(TEXT BLOCK):
************
Rotating incremental backups with rsync

Ulvan · February 10, 2014

Does anyone have a simple script to do rotating incremental backups with rsync, running either on my desktop or on my array (not sure if latter is possible)? The backup would have to go on my desktop's HDD.

The script would do a full backup on day 0, and then do an incremental backup on days 1-n (seven days in my case). When n is reached, it would do a new backup replacing the old full backup, then replace the daily incremental backups one by one, rinse repeat. Usually the script creates a separate backup folder for each day.

I used SyncBackPro to do this, but I'm on Linux Mint now. I tried this script running on my desktop, but it gives two errors when running it:

!/bin/sh: not found

and

rsync: change_dir "/run/user/1000/gvfs/smb-share:server=themonolith.local,share=rest/Personal/" failed: Permission denied (13)

Ulvan · February 10, 2014

Got the script linked in the OP to work. The first error was caused by some newbie mistake, and/or my system not having the proper bash, sh, dash, or something like that. Fix was simple: adding "sh" to the beginning of the command.

I did initial seeding, and added the following to my crontab to see if it works. It should run a daily sync at 4am every day, and re-seeds the backup once a week. I've stored the script in a separate directory, and I will have a different script for my weekly and monthly backups.

I'll report back after I've confirmed this works.

0 4 * * * sh /home/[username]/Scripts/rsync-daily.sh /run/user/1000/gvfs/smb-share\:server\=[servername].local\,share\=[backup source] /media/[username]/[backup destination] >> /home/[username]/Scripts/[logfile] 2>&1

NAS · February 11, 2014

Good work.

Back link to a user that is interested in this

http://lime-technology.com/forum/index.php?topic=31731.15

WeeboTech · February 11, 2014

I have a version that does a daily backup to a dated directory.

The daily backup uses -link-dest so that every day, the prior day's backup is hard linked to the current one.

Then an incremental rsync occurs from the source.

This has the benefit in keeping a FULL backup for every date with only the incremental changes being saved to the disk, thus saving disk space.

Since the output directory is the output of the date command any strftime formatting could be used.

Currently I name the directory with

%Y%m%d

if it was named with %Y-%w then it would be year-weeknumber and you would have weekly backups.

if it was named as

%Y%m%d-%H then you could have hourly backups. etc. etc.

It requires 1x space for the initial seed.

It requires whatever space for the incrememntal updates and for how often you run them.

# du -hs 2014*
8.7G    20140101
99M     20140102
98M     20140103
104M    20140104
97M     20140105
96M     20140106
96M     20140107
100M    20140108

and if you examine it on a per day basis.

# du -hs 20140102 20140103 20140104
8.7G    20140102
98M     20140103
104M    20140104

# du -hs 20140103 20140104         
8.7G    20140103
104M    20140104

# du -hs 20140104 20140105 20140106 
8.7G    20140104
97M     20140105
96M     20140106

# du -hs 20140106 
8.7G    20140106

This allows you to remove the days you do not want to keep, yet still have access to a full day's backup for the dates you want to keep.

See my script on google code called rsync_linked_backup.sh for examples of how it works.

Note that it expects the script to run on the output side. i.e. pull the files.

What I have never implemented in this particular script is a purging routine.

I.E. I leave it up to the end user to remove whatever directories they choose.
************
(LISTING):

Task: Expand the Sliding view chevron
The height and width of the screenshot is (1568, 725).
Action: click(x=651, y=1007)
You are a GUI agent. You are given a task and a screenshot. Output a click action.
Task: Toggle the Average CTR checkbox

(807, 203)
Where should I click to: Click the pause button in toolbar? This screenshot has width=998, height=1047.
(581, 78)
************
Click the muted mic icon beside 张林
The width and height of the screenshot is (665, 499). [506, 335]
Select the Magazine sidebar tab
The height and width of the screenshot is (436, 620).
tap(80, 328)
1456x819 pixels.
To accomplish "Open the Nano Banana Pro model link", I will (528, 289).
************
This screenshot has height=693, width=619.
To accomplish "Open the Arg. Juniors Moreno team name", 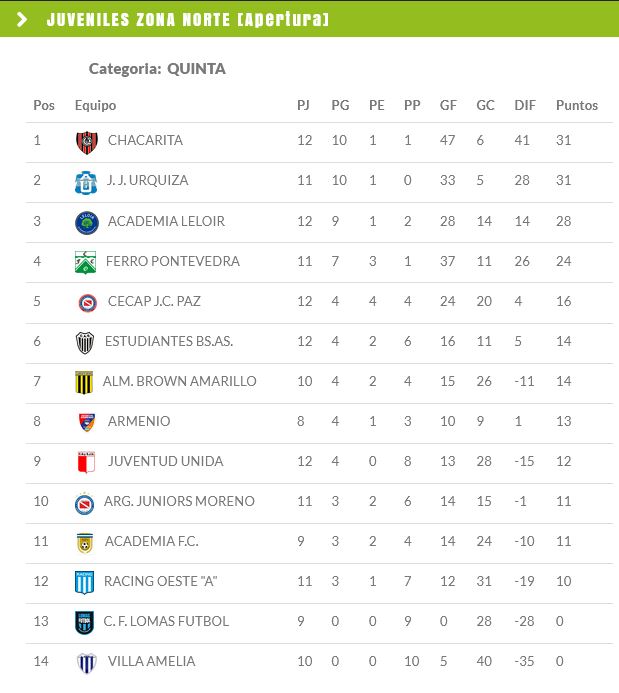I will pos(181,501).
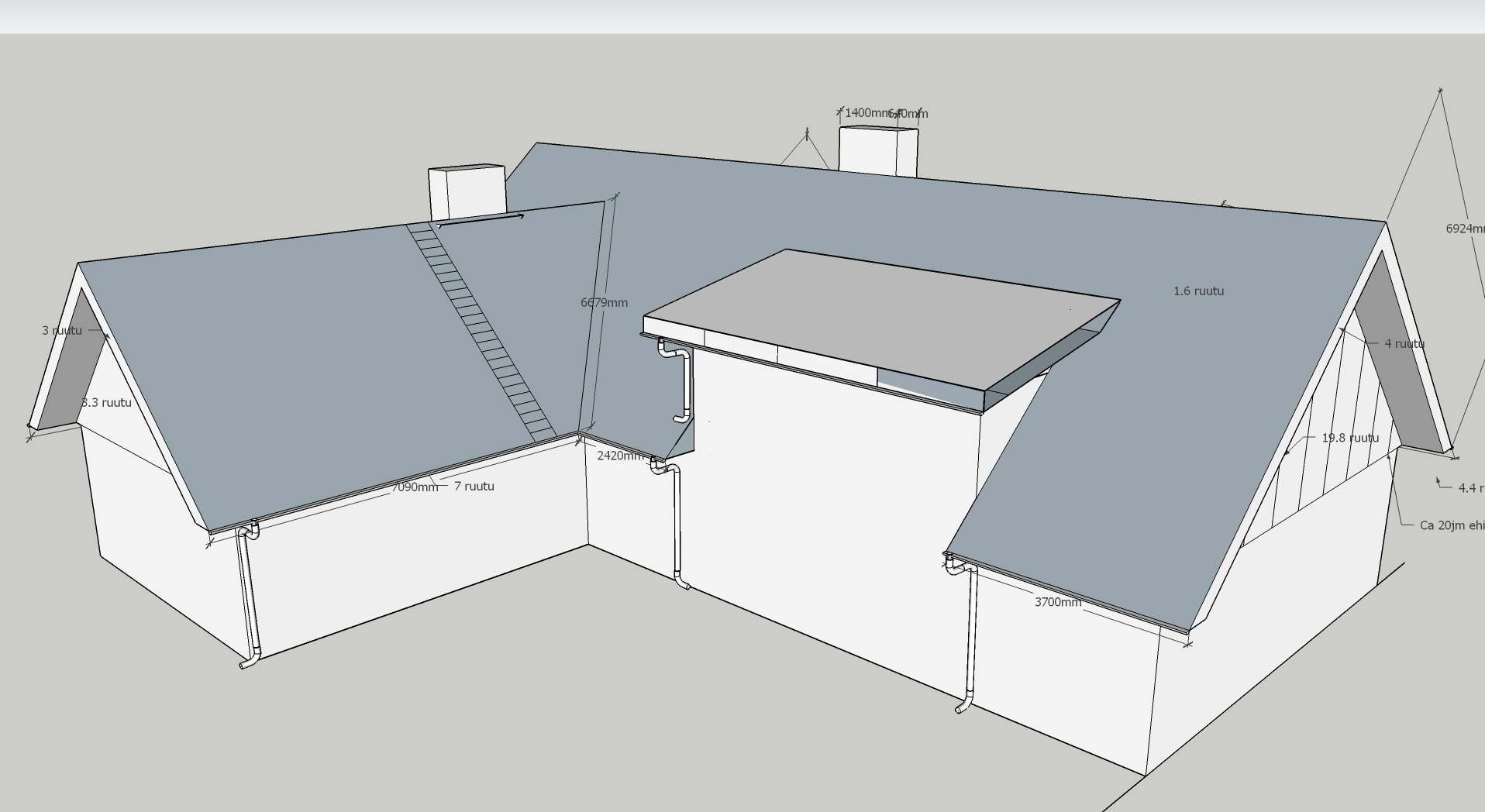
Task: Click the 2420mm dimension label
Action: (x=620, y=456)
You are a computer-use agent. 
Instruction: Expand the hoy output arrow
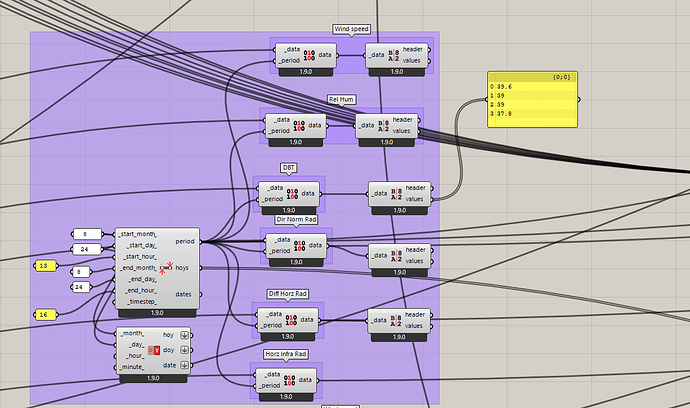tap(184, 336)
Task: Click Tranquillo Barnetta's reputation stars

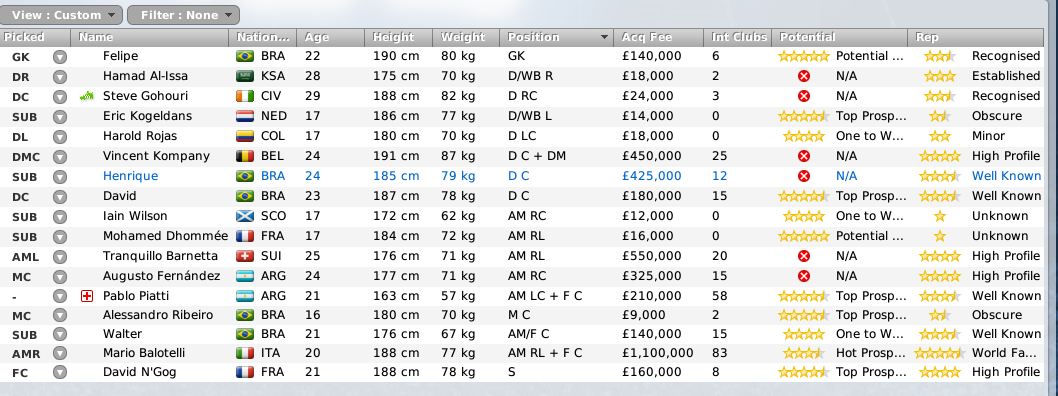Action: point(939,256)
************
(WRITTEN EXERCISE A): Translate this sentence from the rsync backup thread into Spanish: "This allows you to remove the days you do not want to keep, yet still have access to a full day's backup for the dates you want to keep."
(WRITTEN EXERCISE B): In the rsync backup thread, which rsync option does the daily backup use so that the prior day's backup is hard linked to the current one?
(WRITTEN EXERCISE C): Resume the rsync backup thread, picking up after its last sentence.

(RIGHT ANSWER A): Esto le permite eliminar los días que no desea conservar y, aun así, tener acceso a una copia de seguridad completa del día para las fechas que desea conservar.

(RIGHT ANSWER B): -link-dest

(RIGHT ANSWER C):
Eventually I'll have something, however it requires the conversion of a date to a number of days and some external tools to do that. I have them as bash loadables, I've not been able to package them up for use yet.

Ulvan · February 13, 2014

I have a version that does a daily backup to a dated directory.

The daily backup uses -link-dest so that every day, the prior day's backup is hard linked to the current one.

Then an incremental rsync occurs from the source.

This has the benefit in keeping a FULL backup for every date with only the incremental changes being saved to the disk, thus saving disk space.

Do I understand correctly that I could go to any arbitrary date's directory, and do a cp of it to recover a full backup, thanks to the hardlinks?

Does it also include hardlinks to prior incremental backup(s) when necessary? Incremental only backs up files which differ from the previous incremental backup, not the full backup. For example, FileA was changed on Day 3, FileB on Day 5, backups are daily. For things to work correctly, incremental backup on Day 5 would include a copy of FileB, a hardlink to FileA of Day 3, and hardlink to the full backup for all other files.

Or does the new backup on Day 5 include copies of all files that have changed since the last full backup? In the example, a copy of both FileA and FileB, and hardlinks to the full backup for all other files. If so, it's a differential backup, which is a whole another beast Incremental backs up everything changed from last incremental backup, differential backs up everything changed from last full backup.

The main problem with rotating incremental backups is that to recover the data you have to do it for each created backup instance. ie. if you have a daily rotation refreshed every week, you would need up to seven recovery runs in sequence. While seven is probably easy enough, this can get really tedious and error prone if you have a large number of backups (eg. daily backups refreshed only monthly). With differential you only need the full backup and latest differential backup, so recovery is easier.

One reason to rotate backups is temp files or other files which change frequently. Without rotation your backup set would get larger and larger with incremental backup, and even faster with differential. How can you limit size requirements in your scheme with lots of temp files?

WeeboTech · February 13, 2014

Every date or 'version' is a full backup.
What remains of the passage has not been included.